The initiative, which has long been a priority for Health and Human Services (HHS) Secretary Robert F. Kennedy Jr., is designed to roll back a 1997 policy shift that gave drugmakers a greater ability to advertise their products on television by relaxing the requirements on the information they must reveal about a treatment’s side effects.
In his directive, Trump cited the power of the FDA—vested by Congress in 1962—to regulate drug advertisements, ensuring they provide balanced information on benefits and risks of products.
In a separate announcement parallel to the presidential memorandum, the FDA revealed that it was cracking down on deceptive drug advertising and was sending “thousands” of letters warning companies to remove their “misleading” ads. The FDA also said that it issued roughly 100 “cease-and-desist” letters to companies that run deceptive ads.
“For far too long, these ads have distorted the doctor/patient relationship and have created artificial demand for medications regardless of their clinical appropriateness,” FDA Commissioner Marty Makary, M.D., said in a social media post on Tuesday night.
Online pharmacies, which "have been increasingly promoting drugs with no mention of side effects at all,” were among the companies that received the letters, Makary said.
The FDA added that it was working to close the “adequate provision” policy from 1997, which triggered the flood of TV ads.
“Pharmaceutical ads hooked this country on prescription drugs,” Kennedy said in the release. “We will shut down that pipeline of deception and require drug companies to disclose all critical safety facts in their advertising. Only radical transparency will break the cycle of overmedicalization that drives America’s chronic disease epidemic.”
(Excerpt) Read more at fiercepharma.com ...
The network news programs get 90% of their revenue from Big Pharma advertising.
That’s why they don’t tell the truth about Big Pharma.
This will go nowhere.
We already have court decisions that ruled
lawyers have “free speech” to advertise.
Limit?
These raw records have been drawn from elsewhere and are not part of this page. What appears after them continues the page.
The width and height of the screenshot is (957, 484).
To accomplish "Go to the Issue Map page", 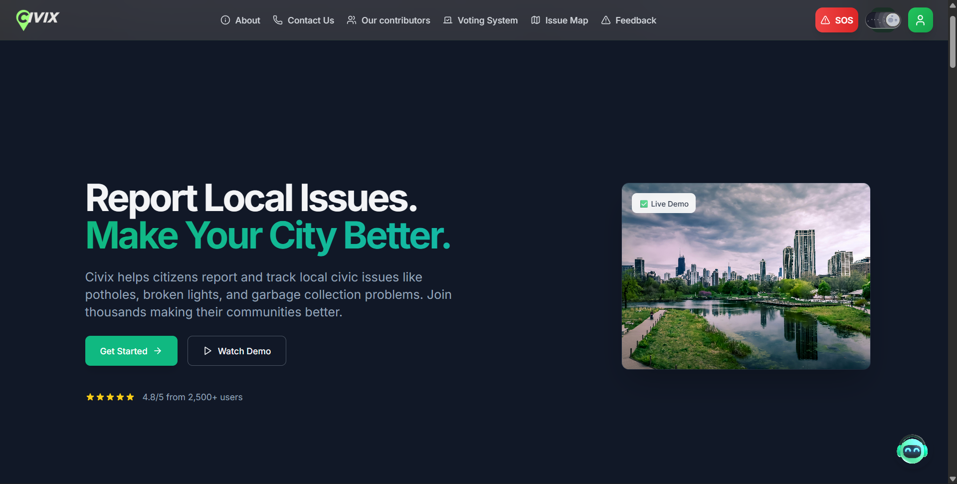I will pyautogui.click(x=567, y=20).
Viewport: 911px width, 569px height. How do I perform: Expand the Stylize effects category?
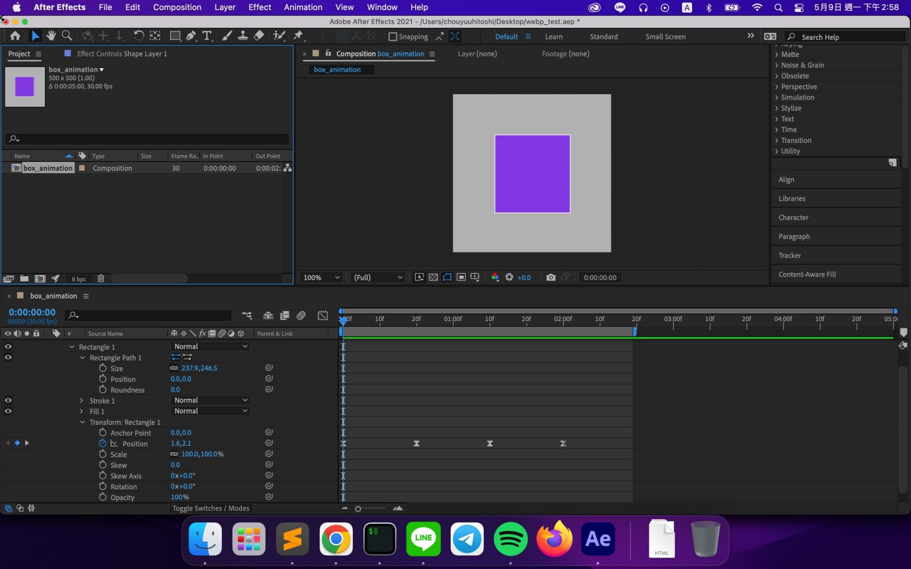(777, 108)
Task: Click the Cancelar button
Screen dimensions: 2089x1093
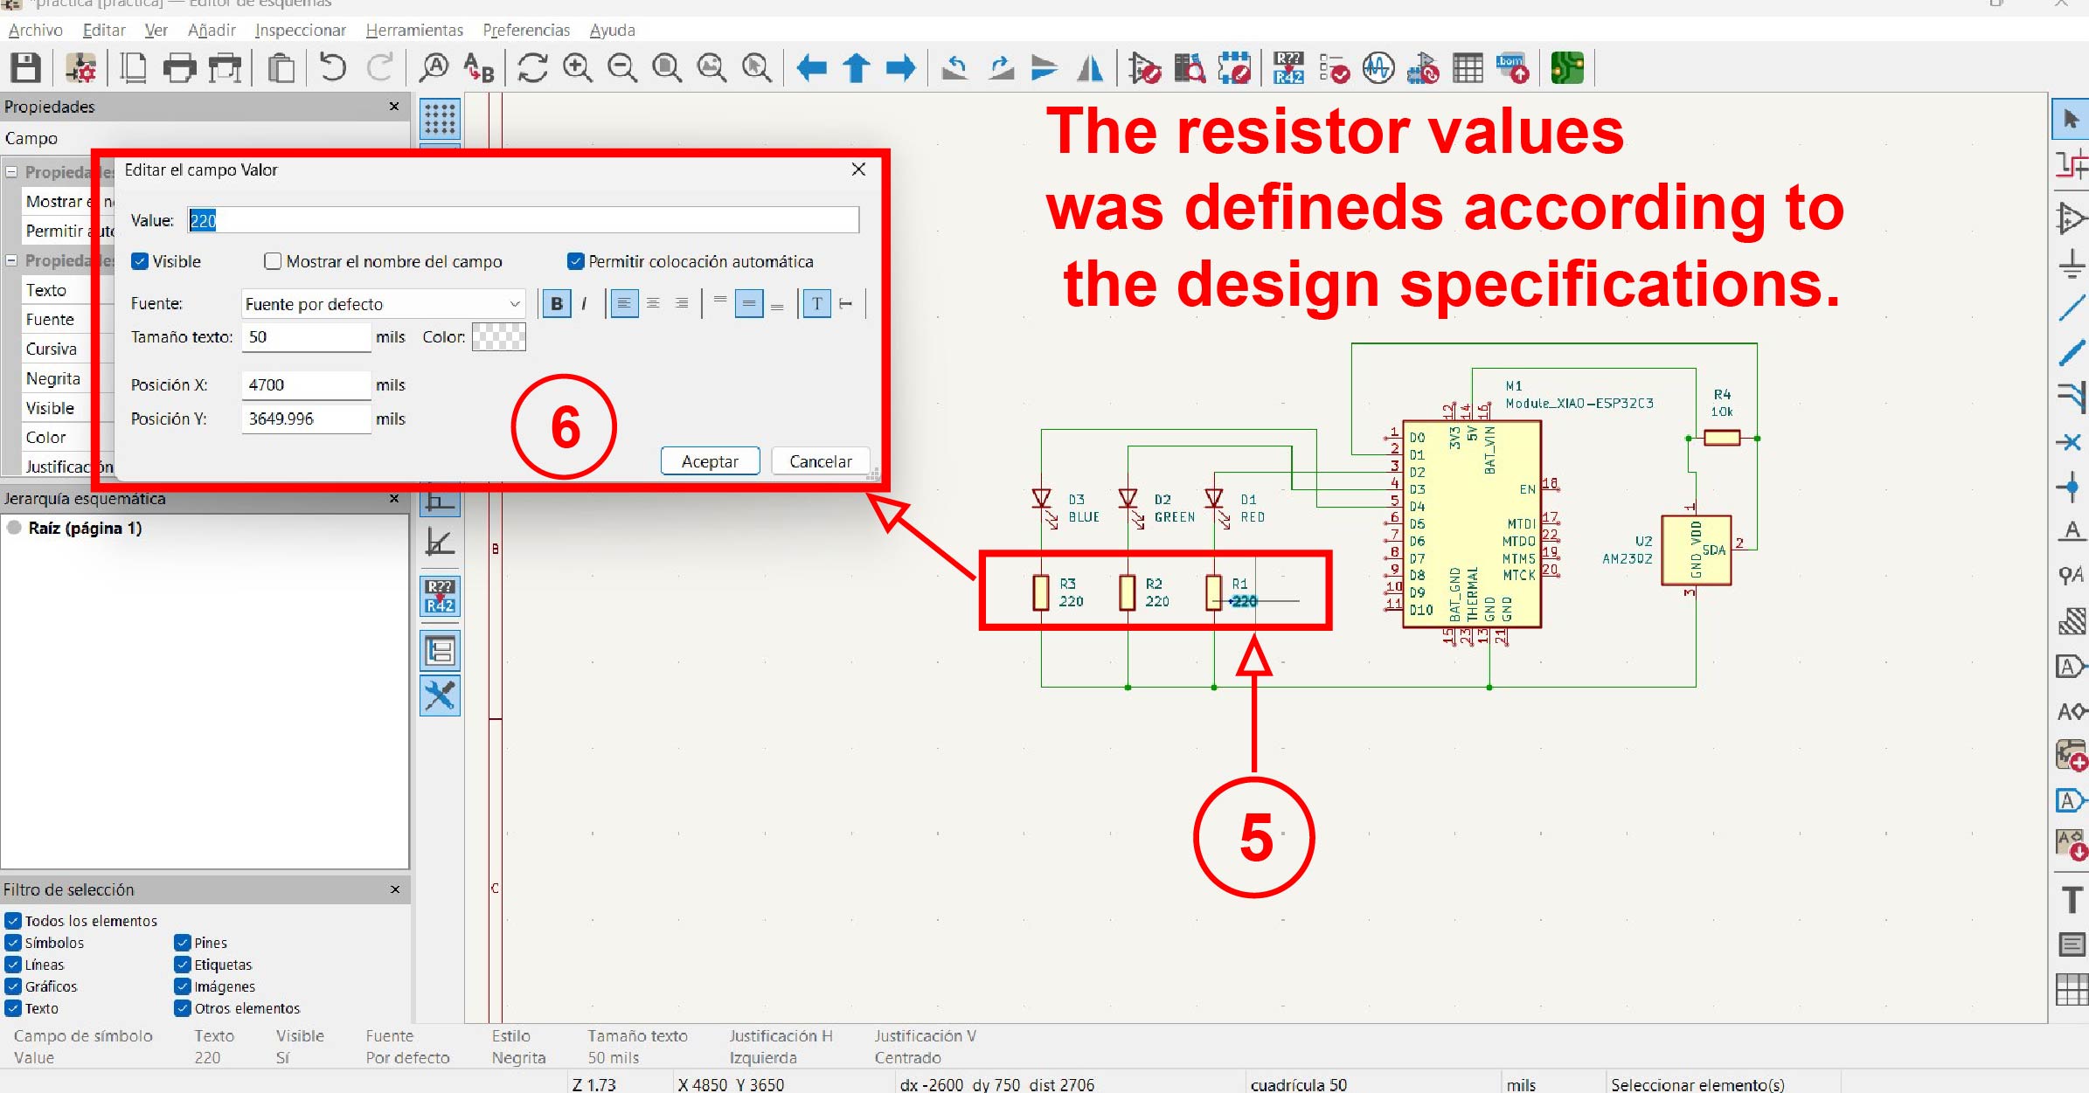Action: [x=820, y=461]
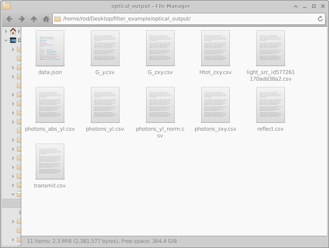Click the File System icon in the sidebar
329x248 pixels.
(13, 40)
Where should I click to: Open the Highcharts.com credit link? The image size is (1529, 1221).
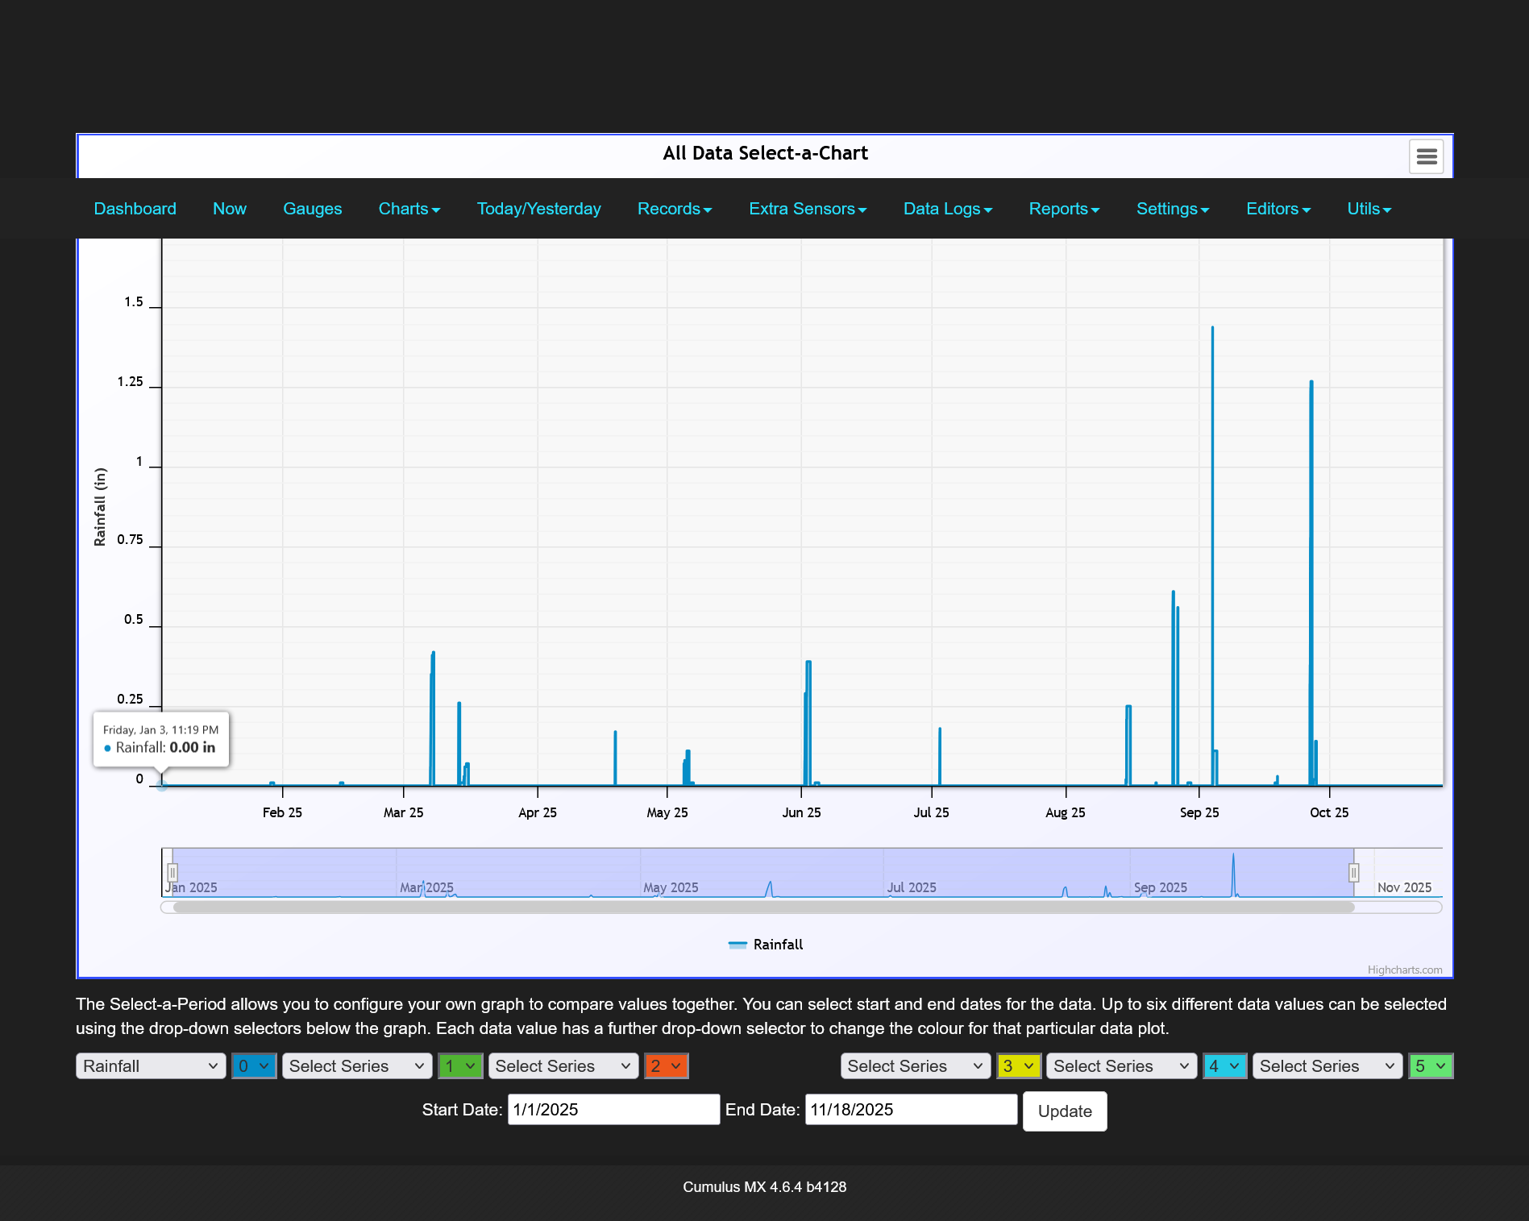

I remember when it was illegal!
With TV Drug Ads, What You See Is Not Necessarily What You Get
What I would like to see is a revision of what they can say and show. Instead of them walking along a beach or through an outdoor market or dancing or whatever while in the background they talk about the number of ways it will maim or kill you, I’d like to have those ways in the foreground, showing the person throwing up, their hair falling out in clumps, the open boils on their skin, them losing their hearing etc while a little window is in the corner showing them dancing or whatever.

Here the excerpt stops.